Linear equations in 2 variables 1) Why do linear equations in 2 variables always represent a straight line graph when they are plotted? There must be a reason behind it right? 

Now, lest's say that we have 2 linear equations-
a1x + a2y = c2   AND a2x + b2y = c2
2) As we all know if a1/a2 ≠ b1/b2 then the lines intersect each other.
If a1/a2 = b1/b2 ≠ c1/c2 then the lines are parallel
And if a1/a2 = b1/b2 = c1/c2 then the lines are coincident
Again Why? What is the proof that this is true?
Please help. Thanks for the answer
 A: I will show, on an example, how and why an equation $ax+by=c$ corresponds in a natural way to a straight line by a "balancing process". Let us consider:
$$\tag{1}x+2y=13$$
Let us select two values $(x,y)$ that satisfy the system, for example $(x=3,y=5)$ (our first point $A$ on the figure), that is to say we start from identity: 
$$3+2 \times 5=13.$$
It will suffice now to increase $x$ by $2$ while decreasing simultaneously  $y$ by $1$ for preserving the balance (13). Thus, we obtain :
$$ 5+ 2 \times 4=13,$$
and then doing again the same operation:
$$7 + 2 \times 3 =13,$$
$$ \ \ \ \ 9 + 2 \times 2 =13 \ \ \text{etc.}$$
This staircase moves from point $(3,5) \rightarrow (5,4) \rightarrow (7,3) \rightarrow (9,2) \rightarrow \cdots$, are in fact moves along a line, while preserving value 13. 
Of course we have worked with integer coordinates, but nothing prevents us for example to add $2/5$ to the present value of $x$ while substracting 1/5 to the present value of $y$ ...
Edit: following a little exchange with the OP, here is a (linked) mathematical proof. I still do it on the previous example, but it has a general value.
Let us summarize what we have done: 


*

*we have started from a certain point $(x,y)=(x_0,y_0)$.

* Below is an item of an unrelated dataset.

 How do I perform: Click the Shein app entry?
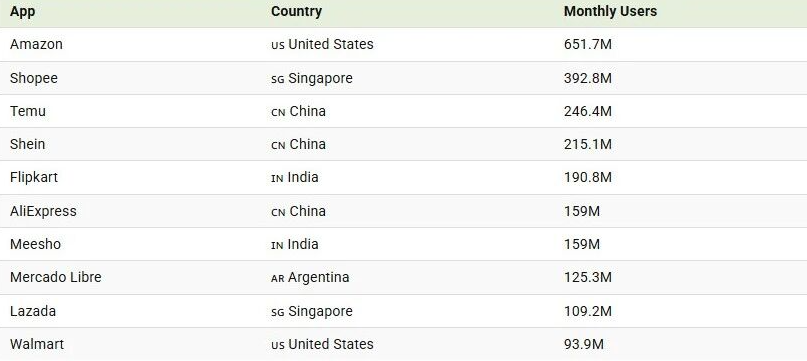(27, 144)
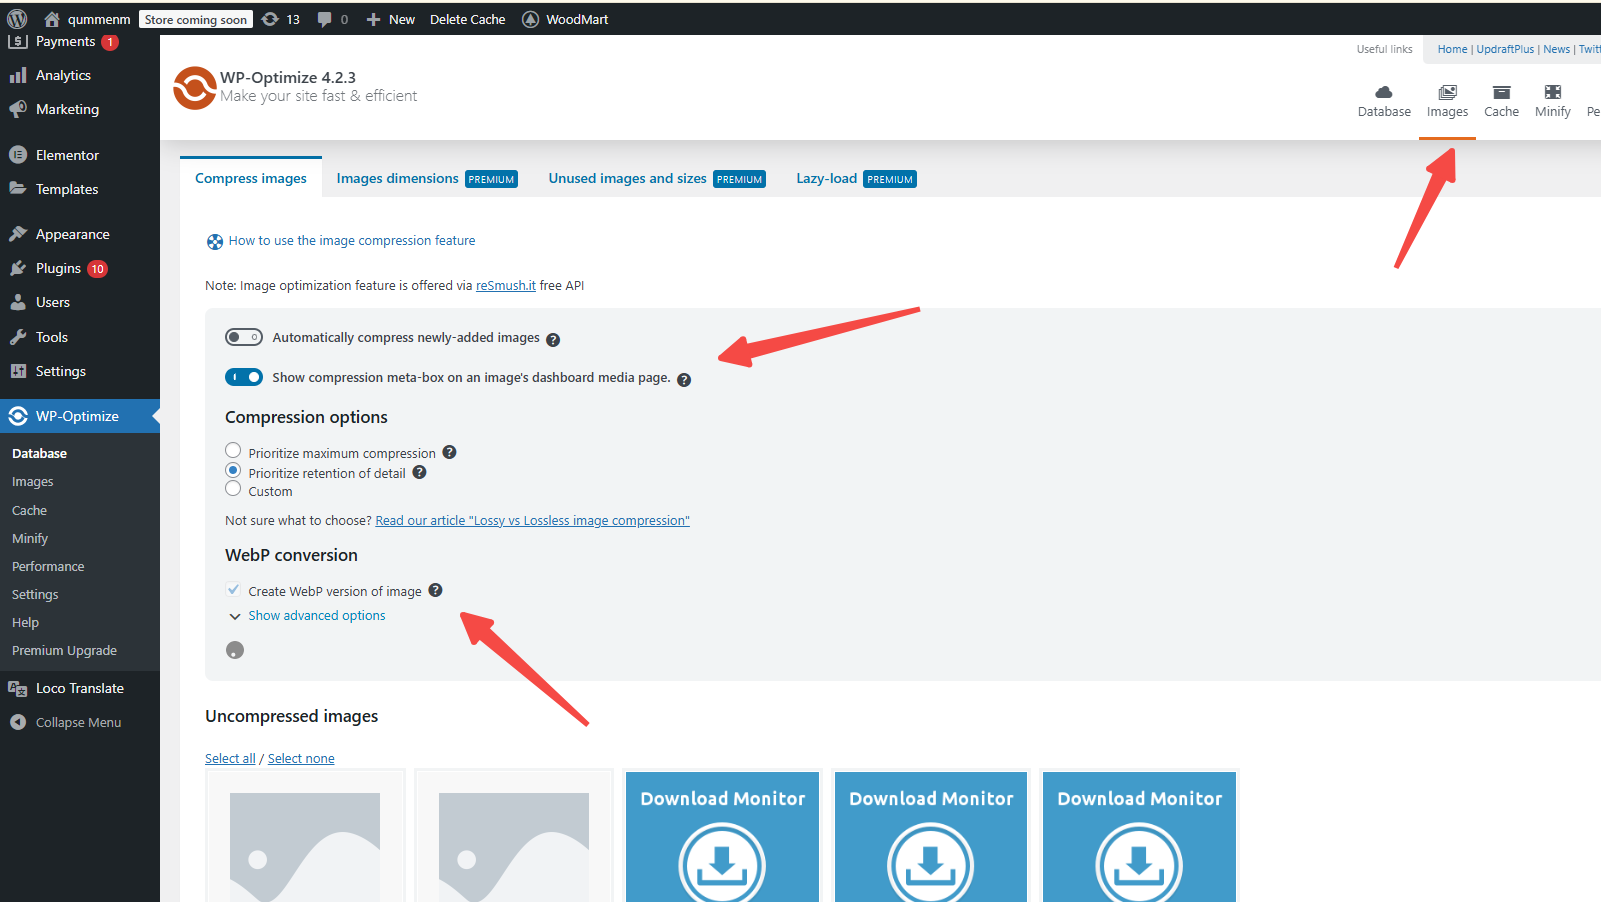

*then we have added 2 a certain number of times to the abscissa $x.$

*and substracted 1 the same number of times to the ordinate $y.$
If we call "$t$" this same "number of times", we have, for the most general point $(x,y)$ on the straight line:
$$\tag{2}\cases{x=x_0+2t\\y=y_0-1t}$$
which is called a parametric representation of the line. $t$ is sometimes called the time parameter.
Now, let us eliminate $t$ between the two equations in (2):
$$t=\frac{x-x_0}{2}=\frac{y-y_0}{-1}$$
$$\Leftrightarrow \ \ \ \ \ -(x-x_0)=2(y-y_0)$$
$$\tag{3}\Leftrightarrow \ \ \ \ \ x+2y=x_0+2y_0.$$
We recognize in (3) an expression of the desired form $ax+by=c$.
We can also observe that (3) expresses the preservation of quantity $x+2y$.
Remark: there are other proofs for the fact that a straight line has an equation of the form $ax+by=c$. One of the most interesting ones is by using determinants. Let us understand it at the light of (3). In fact (3) can be written under the form:
$$\cases{x-x_0=2t\\y-y_0=-1t}$$
otherwise said, by a proportionality of $\vec{M_0}M\pmatrix{x-x_0\\y-y_0}$ and directional vector $\vec{V}\pmatrix{2\\-1}.$
But this condition is equivalent to the fact that the following determinant is $0$:
$$\tag{4}\begin{vmatrix}(x-x_0) & \ 2 \\ (y-y_0) &  -1 \end{vmatrix}=0$$
Expanding this expression will give, of course the same equation as before.